- **REQUIRED ACTIONS**:
- A) In the text on registry metadata fields, how is the Data Model Score calculated?
- B) Extend the text on registry metadata fields from the point where it stops.

--- EXCERPT TO READ Enclosed Below ---

A 🟢 means the field is required. A 🟡 means it is part of the schema, but not required or incomplete on some entries. A 🔴 means that it is not part of the metadata schema. For lookup services like the OLS, some fields (i.e., Example ID, Default Provider, Alternate Providers) are omitted because inclusion would be redundant.

Data Model Score
The weighted sum of green dots, less valuable yellow dots, and some negatively weighted red dots. Higher is better.
Name
This field denotes if a name is required, optional, or never captured for each record in the registry.
Homepage
This field denotes if a homepage is required, optional, or never captured for each record in the registry.
Description
This field denotes if a description is required, optional, or never captured for each record in the registry.
Example
This field denotes if an example local unique identifier is required, optional, or never captured for each record in the registry.

--- End of Enclosed EXCERPT TO READ ---
--- LISTED RECORDS Enclosed Below ---

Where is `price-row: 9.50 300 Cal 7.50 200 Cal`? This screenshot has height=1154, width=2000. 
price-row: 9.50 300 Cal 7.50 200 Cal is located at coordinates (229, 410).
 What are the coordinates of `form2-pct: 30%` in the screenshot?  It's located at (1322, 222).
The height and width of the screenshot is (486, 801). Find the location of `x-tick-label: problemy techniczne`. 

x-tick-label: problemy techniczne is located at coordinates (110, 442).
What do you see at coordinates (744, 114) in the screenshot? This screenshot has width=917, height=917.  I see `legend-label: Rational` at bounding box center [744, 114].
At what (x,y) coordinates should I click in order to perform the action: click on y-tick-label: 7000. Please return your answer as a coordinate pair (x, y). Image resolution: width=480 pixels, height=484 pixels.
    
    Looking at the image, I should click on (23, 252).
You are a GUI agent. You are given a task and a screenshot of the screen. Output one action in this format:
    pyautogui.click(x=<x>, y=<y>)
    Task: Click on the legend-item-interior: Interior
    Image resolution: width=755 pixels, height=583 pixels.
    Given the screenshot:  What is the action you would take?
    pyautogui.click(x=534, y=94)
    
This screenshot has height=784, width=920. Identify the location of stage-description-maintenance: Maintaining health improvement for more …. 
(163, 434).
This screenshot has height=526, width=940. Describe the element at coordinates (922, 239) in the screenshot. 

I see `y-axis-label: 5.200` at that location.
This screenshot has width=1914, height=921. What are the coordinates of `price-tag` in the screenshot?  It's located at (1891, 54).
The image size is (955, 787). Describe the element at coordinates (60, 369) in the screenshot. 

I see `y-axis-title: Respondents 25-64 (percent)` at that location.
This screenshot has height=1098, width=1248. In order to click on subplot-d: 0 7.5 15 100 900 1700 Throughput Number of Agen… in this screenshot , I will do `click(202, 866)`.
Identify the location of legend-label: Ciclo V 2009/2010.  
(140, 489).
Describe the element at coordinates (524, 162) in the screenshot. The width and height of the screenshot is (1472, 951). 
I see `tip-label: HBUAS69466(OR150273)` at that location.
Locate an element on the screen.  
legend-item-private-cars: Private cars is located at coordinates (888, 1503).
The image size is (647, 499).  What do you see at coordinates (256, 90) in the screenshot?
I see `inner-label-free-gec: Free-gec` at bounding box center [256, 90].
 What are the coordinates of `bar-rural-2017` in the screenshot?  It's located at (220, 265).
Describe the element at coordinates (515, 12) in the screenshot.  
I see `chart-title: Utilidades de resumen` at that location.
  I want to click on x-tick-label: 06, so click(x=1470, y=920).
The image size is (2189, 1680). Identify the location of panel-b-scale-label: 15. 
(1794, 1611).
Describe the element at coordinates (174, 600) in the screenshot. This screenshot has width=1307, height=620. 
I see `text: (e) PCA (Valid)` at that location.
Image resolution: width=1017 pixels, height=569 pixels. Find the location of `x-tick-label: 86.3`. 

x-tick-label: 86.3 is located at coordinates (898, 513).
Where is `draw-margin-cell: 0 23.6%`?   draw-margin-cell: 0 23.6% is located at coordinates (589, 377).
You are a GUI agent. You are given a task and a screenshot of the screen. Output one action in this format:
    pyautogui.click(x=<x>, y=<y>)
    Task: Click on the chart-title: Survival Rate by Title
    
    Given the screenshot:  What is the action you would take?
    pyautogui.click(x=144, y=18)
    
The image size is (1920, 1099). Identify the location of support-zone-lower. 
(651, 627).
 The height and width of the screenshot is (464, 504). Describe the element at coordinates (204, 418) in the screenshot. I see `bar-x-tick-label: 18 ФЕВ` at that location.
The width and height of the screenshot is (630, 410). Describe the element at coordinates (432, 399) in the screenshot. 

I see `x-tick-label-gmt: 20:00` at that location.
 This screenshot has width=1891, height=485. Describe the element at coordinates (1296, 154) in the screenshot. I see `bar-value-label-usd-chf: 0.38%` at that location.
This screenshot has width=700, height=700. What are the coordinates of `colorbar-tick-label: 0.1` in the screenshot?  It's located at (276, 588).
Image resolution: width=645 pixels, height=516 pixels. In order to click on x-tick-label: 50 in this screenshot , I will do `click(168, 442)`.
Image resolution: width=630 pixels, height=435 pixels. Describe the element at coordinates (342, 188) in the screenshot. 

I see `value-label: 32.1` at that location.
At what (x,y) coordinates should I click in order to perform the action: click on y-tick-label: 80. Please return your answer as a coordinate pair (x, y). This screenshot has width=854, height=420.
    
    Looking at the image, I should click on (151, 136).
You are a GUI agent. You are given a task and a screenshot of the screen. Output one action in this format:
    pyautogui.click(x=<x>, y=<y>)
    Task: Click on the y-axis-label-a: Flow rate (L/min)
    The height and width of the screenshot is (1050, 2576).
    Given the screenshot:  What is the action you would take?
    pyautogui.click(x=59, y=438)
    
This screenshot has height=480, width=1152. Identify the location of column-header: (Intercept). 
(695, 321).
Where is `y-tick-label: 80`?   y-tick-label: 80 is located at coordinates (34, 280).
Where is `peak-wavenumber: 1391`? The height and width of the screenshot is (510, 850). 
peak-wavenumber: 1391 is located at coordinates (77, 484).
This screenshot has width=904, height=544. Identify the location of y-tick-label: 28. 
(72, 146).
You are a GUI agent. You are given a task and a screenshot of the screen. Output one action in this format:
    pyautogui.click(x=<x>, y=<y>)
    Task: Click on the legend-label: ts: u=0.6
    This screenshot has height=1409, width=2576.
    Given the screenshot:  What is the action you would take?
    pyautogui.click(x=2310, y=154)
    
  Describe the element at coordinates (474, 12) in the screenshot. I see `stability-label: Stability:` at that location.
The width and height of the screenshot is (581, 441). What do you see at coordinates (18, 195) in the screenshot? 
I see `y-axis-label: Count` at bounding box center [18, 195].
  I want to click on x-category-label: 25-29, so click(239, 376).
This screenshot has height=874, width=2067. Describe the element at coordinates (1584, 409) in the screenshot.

--- End of Enclosed LISTED RECORDS ---

- **PER-TASK ANSWERS**:
- A) It is the weighted sum of green dots, less valuable yellow dots, and some negatively weighted red dots.

- B)
Pattern
This field denotes if a regular expression pattern for matching local unique identifiers is required, optional, or never captured for each record in the registry.
Provider
This field denotes if a URI format string for converting local unique identifiers into URIs is required, optional, or never captured for each record in the registry.
Alternate Providers
This field denotes if additional/secondary URI format strings for converting local unique identifiers into URIs is required, optional, or never captured for each record in the registry.
Synonyms
This field denotes if alternative prefixes (e.g., taxonomy for NCBITaxon) is required, optional, or never captured for each record in the registry.
License
This field denotes if capturing the data license is required, optional, or never captured for each record in the registry.
Version
This field denotes if capturing the current data version is required, optional, or never captured for each record in the registry.
Contact
This field denotes if capturing the primary responsible person's contact information (e.g., name, ORCID, email) is required, optional, or never captured for each record in the registry.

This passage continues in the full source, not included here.